La vendedora de tiempo
Ioana Gruia
Ediciones Espuela de Plata, Sevilla, 2013 

DESDE LA NIEBLA.

   Con su primera novela, La vendedora de tiempo, bajo el brazo, Ioana Gruia (Bucarest, 1978) ejerce la docencia y prosigue un proyecto de investigación filológica en la Universidad de Granada, ciudad donde reside y en la que inició senda en 2002 con el poemario Otoño sin cuerpo; su segunda apuesta lírica El sol en la fruta consiguió en 2010  el Premio de Poesía Andalucía Joven. El perfil bibliográfico se completa con el relato Nighthawks y el ensayo Eliot y la escritura del tiempo en la poesía española contemporánea (Visor, 2009).
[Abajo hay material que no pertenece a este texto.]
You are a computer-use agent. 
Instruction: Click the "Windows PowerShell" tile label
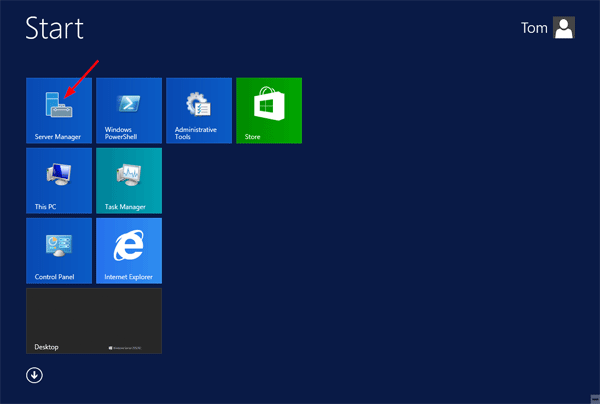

  Introduce La vendedora de tiempo  un liminar de Luis García Montero. El poeta y ensayista firma una pautada reflexión sobre la muerte en la que cabe hacer recuento del existir y sus facturas; de la necesidad de ahuyentar el barco fantasma de la desolación dando razones diarias a la existencia. La enfermedad convierte al cuerpo en una casa fría y solitaria y es necesario hallar consuelo con la misteriosa claridad de los afectos.
  Desde su amanecer la propuesta narrativa de Ioana Gruia se plantea en una doble perspectiva: el modo directo, autobiográfico y confesional de la primera persona y el tono más sosegado y distante del narrador omnisciente. Pero las dos formas de contar la historia se hilvanan con una dicción limpia, sugerente, que hace de la emoción piedra de toque y que respira un ritmo argumental “que acaricia las palabras como si fueran pequeños animales dormidos”.
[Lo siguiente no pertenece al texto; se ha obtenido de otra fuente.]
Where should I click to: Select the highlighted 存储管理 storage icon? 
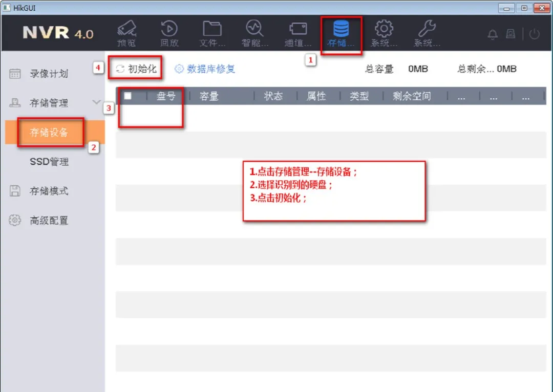tap(341, 32)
  La figura principal es Silvia, una identidad crepuscular de rasgos hermosos. Un cáncer de pecho habita su cuerpo y convierte el estar cotidiano en una ensimismada inquietud. Mudan los hábitos y la percepción del entorno, como si se vislumbraran las formas fijas de una estación final. Ya jubilada, se traslada a Mar del Plata al morir su pareja en un accidente, como si ese refugio lejano sumara alguna esperanza nueva y ofreciera otro sitio para empezar.
  Con un discurrir aleatorio, repartido entre horas de escritura, paseos o encuentros, la existencia adquiere una precaria condición de naufragio, de brazadas estériles ante la última costa. Silvia se embarca en un largo viaje introspectivo en el que las escenas del pasado se liberan del tiempo y aparecen como espejismos permanentes, estáticas imágenes como esoscuadros de Hopper, un pintor por el que Ioana Gruia siempre ha mostrado una especial inclinación.
   Cercano y cómplice el presente despliegue sus estímulos: el vitalismo de un cuerpo joven, la razón del deseo, la proximidad del otro, la visión idealizada de la realidad de un niño. Son circunstancias que evitan el repliegue, que ponen en el temblor de la mano un vaso de agua fresca y llenan la ventana con sus puntos de luz como tratamientos paliativos.
  De la infancia Silvia recupera un recuerdo especial: jugaba cuando niña a vender tiempo, en un precario tenderete hecho con un par de sillas y un trapo pintado. Ahora necesitaría comprar un tiempo nuevo para recomponer la geografía personal y allanar los desajustes de una convivencia familiar frustrada o con zonas de sombras. Pero no queda tiempo, sino un largo túnel que quiere recorrer con los que ama y dando voz a uno de sus personajes favoritos de La isla del tesoro: el capitán  Smollett.
   La muerte cierra el diario de navegación de Silvia. Pero el personaje permanece vivo en el ánimo encogido del lector. Igual que permanecen los destellos de una sensibilidad que recurrió en su lucha contra el destino a las idealizaciones infantiles, a ese mundo de sinestesias sensoriales y a esa idea del sexo como resistencia frente a la decrepitud. En la piel de Silvia, el cuerpo no fue nunca un barco entre la niebla, un lugar desahuciado.